F ive major earthquakes have visited India in the past decade (1), culminating in the devastating Bhuj earthquake of 26 January 2001. That earthquake in particular called attention to the hazards posed by buildings not designed to withstand major but obviously probable earthquakes. It also focused the eyes of the public away from a part of India where even worse damage and loss of life should be expected—the Himalayan arc (see the figure). Several lines of evidence show that one or more great earthquakes may be overdue in a large fraction of the Himalaya, threatening millions of people in that region.

Danger zone.

This view of the Indo-Asian collision zone shows the estimated slip potential along the Himalaya and urban populations south of the Himalaya (United Nations sources). Shaded areas with dates next to them surround epicenters and zones of rupture of major earthquakes in the Himalaya and the Kachchh region, where the 2001 Bhuj earthquake occurred. Red segments along the bars show the slip potential on a scale of 1 to 10 meters, that is, the potential slip that has accumulated since the last recorded great earthquake, or since 1800. The pink portions show possible additional slip permitted by ignorance of the preceding historic record. Great earthquakes may have occurred in the Kashmir region in the mid-16th century (21) and in Nepal in the 13th century (8). The bars are not intended to indicate the locus of specific future great earthquakes but are simply spaced at equal 220-km intervals, the approximate rupture length of the 1934 and 1950 earthquakes.

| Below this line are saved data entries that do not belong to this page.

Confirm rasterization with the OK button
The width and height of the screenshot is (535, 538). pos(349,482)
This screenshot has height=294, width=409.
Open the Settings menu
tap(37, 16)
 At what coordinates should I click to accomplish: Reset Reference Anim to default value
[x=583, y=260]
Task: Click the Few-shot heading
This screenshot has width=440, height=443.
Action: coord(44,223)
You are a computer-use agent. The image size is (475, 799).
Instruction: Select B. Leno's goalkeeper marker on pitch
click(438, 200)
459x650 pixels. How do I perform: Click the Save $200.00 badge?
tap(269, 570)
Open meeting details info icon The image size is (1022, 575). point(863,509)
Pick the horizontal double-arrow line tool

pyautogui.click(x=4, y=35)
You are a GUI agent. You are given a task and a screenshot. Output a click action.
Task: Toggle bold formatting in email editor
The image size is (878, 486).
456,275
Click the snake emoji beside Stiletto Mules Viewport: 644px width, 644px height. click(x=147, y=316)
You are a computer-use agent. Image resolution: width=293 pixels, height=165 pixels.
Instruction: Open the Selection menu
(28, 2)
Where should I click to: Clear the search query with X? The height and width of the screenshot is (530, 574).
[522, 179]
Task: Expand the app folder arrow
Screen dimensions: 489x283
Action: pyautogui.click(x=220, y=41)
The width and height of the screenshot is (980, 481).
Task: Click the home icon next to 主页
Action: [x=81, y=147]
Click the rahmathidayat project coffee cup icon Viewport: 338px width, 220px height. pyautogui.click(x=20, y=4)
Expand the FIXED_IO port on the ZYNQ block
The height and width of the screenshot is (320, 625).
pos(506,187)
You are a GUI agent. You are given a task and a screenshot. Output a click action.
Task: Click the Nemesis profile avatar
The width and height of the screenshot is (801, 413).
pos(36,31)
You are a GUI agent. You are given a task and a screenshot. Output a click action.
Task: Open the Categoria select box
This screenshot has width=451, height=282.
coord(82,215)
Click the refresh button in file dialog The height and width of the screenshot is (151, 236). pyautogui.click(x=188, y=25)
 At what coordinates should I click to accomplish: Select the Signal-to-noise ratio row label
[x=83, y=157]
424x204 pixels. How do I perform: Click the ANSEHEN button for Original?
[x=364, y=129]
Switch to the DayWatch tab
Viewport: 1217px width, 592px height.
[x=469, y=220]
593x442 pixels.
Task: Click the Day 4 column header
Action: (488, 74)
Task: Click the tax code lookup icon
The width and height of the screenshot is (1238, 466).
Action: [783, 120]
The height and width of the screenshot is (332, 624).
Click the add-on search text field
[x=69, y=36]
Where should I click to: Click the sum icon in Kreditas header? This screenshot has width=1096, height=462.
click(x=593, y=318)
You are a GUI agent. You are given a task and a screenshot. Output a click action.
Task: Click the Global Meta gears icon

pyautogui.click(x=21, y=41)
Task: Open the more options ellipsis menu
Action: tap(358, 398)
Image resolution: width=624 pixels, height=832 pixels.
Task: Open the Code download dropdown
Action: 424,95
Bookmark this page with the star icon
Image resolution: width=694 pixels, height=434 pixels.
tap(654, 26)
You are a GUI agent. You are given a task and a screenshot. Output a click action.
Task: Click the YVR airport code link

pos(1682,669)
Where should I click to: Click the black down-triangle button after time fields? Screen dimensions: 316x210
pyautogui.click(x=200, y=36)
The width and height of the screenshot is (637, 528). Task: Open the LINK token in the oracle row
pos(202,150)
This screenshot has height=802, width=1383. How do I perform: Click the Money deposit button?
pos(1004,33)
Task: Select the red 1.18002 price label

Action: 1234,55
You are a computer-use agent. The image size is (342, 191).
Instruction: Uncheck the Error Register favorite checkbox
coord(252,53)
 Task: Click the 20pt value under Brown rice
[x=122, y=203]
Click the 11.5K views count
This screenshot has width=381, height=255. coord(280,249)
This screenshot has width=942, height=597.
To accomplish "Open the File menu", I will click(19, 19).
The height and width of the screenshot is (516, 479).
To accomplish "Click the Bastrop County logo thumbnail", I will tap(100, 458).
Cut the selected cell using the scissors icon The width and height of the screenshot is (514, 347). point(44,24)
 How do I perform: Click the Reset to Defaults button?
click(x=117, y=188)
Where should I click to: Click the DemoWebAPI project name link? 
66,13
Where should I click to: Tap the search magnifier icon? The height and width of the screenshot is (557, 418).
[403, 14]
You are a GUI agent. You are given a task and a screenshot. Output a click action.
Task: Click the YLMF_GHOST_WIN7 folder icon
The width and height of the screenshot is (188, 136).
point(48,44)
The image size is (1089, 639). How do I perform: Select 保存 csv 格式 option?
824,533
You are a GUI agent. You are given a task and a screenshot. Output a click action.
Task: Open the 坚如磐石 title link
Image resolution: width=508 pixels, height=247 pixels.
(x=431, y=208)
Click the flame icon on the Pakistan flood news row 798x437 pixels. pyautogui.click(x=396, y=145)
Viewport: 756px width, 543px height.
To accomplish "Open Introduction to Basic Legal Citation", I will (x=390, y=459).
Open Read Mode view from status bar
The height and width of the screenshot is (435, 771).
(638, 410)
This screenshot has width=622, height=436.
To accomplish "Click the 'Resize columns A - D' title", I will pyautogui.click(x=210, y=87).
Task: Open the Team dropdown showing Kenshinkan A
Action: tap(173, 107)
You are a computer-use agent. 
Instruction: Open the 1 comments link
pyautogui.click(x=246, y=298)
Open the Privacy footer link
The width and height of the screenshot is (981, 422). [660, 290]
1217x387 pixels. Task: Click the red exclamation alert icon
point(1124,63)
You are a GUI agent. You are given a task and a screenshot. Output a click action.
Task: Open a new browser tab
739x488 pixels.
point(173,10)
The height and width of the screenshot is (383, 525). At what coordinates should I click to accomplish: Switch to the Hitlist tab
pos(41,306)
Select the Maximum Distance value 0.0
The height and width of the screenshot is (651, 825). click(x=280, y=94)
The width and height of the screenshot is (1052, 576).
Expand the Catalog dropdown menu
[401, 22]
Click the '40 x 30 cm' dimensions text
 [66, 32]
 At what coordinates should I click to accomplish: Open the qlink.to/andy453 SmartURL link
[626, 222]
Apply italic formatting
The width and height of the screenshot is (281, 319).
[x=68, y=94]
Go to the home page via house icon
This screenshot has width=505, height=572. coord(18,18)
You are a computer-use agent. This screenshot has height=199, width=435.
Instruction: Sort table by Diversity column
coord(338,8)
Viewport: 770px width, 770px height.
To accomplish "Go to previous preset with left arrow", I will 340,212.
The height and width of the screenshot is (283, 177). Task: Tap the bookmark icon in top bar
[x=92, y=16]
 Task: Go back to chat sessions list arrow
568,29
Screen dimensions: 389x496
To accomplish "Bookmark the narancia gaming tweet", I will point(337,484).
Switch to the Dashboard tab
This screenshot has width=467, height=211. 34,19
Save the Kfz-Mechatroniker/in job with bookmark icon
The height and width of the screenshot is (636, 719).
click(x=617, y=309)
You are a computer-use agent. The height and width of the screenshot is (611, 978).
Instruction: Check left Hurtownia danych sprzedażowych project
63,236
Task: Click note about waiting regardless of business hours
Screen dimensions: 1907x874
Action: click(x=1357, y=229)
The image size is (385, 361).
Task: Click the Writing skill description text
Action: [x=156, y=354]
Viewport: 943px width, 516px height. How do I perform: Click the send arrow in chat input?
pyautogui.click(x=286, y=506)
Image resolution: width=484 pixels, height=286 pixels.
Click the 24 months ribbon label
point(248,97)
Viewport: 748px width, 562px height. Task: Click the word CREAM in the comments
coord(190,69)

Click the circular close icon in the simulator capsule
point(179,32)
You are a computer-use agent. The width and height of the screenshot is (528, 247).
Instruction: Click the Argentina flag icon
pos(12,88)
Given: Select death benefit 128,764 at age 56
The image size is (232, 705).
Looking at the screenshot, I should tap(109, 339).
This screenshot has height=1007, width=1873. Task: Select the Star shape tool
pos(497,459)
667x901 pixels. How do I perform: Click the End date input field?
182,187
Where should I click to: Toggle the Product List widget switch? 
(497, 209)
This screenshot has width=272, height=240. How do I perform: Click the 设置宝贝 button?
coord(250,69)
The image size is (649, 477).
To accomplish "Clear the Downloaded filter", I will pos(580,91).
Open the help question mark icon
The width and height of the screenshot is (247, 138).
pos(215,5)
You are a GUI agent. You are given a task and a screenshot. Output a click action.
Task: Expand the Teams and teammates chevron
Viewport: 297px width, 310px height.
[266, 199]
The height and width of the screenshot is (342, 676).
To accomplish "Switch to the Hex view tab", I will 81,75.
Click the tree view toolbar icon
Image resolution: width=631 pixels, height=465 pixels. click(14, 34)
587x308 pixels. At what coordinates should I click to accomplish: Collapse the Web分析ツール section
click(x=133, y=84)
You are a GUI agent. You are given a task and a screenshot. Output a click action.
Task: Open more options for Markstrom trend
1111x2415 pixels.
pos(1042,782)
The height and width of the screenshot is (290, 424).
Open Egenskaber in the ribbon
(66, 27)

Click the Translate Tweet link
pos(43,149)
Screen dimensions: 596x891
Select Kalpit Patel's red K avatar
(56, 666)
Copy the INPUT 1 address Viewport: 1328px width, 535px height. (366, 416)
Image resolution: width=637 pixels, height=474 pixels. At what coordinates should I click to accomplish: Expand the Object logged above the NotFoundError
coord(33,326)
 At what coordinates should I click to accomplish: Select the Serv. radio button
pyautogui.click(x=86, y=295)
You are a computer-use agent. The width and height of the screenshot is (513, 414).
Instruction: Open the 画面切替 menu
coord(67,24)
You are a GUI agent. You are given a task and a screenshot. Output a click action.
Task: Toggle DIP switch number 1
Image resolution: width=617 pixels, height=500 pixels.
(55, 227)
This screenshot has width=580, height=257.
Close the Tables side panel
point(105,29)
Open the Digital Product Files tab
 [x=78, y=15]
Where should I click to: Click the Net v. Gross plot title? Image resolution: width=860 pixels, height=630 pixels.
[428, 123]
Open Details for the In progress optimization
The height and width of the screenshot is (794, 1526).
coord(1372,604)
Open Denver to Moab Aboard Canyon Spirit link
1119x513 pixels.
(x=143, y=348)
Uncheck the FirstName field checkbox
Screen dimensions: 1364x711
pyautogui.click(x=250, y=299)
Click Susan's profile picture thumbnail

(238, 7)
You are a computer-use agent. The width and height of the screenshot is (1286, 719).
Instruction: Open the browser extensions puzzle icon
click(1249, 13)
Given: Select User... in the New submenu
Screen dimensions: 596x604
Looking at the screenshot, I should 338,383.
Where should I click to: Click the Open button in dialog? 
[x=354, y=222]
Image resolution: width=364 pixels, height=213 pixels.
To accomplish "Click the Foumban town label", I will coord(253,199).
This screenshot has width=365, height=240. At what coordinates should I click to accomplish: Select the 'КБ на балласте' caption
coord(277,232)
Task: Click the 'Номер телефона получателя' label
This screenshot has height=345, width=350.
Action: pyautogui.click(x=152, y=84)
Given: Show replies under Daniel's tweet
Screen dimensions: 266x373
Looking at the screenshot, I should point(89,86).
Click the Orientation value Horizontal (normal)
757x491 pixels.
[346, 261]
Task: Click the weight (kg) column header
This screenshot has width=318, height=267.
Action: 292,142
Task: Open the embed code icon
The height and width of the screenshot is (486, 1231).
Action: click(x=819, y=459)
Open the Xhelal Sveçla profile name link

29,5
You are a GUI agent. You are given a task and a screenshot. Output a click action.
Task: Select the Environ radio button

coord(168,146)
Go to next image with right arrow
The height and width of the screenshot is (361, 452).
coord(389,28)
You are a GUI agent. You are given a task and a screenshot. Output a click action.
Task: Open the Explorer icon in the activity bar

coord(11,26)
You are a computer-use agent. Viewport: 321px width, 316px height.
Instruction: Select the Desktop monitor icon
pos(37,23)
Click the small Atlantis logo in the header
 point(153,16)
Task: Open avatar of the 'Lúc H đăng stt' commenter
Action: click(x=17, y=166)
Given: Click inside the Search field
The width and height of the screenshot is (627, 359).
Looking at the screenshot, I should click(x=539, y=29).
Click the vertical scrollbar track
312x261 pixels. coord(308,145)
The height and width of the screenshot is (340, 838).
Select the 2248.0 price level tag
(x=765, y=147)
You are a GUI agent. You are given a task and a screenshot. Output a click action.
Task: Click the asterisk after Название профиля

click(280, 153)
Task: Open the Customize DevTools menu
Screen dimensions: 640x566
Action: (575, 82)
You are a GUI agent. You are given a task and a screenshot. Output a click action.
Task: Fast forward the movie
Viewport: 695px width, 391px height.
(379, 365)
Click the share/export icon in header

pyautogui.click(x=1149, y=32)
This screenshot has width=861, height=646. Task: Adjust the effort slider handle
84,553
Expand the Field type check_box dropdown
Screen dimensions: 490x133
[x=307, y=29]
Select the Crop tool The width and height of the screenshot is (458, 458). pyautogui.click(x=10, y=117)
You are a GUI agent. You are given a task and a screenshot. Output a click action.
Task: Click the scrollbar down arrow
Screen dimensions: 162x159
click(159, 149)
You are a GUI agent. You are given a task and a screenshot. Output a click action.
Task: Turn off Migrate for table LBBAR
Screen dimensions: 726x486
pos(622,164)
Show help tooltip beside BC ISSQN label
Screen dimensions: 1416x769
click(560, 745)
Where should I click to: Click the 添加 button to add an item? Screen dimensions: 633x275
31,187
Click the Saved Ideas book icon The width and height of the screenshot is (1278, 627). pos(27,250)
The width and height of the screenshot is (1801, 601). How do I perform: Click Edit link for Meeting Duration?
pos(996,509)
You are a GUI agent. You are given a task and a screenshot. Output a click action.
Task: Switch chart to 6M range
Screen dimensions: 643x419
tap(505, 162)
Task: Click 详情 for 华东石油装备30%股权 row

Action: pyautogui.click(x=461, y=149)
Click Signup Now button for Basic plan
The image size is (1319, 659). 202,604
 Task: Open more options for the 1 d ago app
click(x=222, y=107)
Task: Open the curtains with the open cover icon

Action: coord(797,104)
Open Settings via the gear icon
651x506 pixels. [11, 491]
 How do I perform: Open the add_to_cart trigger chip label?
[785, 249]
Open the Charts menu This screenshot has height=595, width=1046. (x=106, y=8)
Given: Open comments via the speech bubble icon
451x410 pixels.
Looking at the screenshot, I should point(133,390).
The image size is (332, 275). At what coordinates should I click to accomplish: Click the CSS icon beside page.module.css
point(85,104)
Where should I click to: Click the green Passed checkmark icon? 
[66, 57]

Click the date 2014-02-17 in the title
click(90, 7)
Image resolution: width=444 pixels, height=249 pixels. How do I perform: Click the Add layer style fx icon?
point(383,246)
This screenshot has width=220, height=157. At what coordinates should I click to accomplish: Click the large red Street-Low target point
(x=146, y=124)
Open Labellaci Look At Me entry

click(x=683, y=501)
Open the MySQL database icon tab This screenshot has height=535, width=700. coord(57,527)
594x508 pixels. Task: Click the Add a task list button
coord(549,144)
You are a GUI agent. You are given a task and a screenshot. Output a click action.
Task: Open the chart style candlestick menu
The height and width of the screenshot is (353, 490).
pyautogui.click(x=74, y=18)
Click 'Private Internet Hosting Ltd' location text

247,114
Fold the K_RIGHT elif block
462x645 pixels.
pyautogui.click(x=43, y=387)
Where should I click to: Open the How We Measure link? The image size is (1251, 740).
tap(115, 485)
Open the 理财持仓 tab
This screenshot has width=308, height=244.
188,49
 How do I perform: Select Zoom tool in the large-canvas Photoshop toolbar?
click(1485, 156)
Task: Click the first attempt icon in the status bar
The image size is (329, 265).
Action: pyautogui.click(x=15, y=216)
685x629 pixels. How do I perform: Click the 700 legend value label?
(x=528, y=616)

Black circles show population centers in the region; in the Ganges Plain, the region extending ∼300 km south and southeast of the Himalaya, the urban population alone exceeds 40 million. (Inset) This simplified cross section through the Himalaya indicates the transition between the locked, shallow portions of the fault that rupture in great earthquakes and the deeper zone where India slides beneath southern Tibet without earthquakes. Between them, vertical movement, horizontal contraction, and microearthquake seismicity are currently concentrated (46).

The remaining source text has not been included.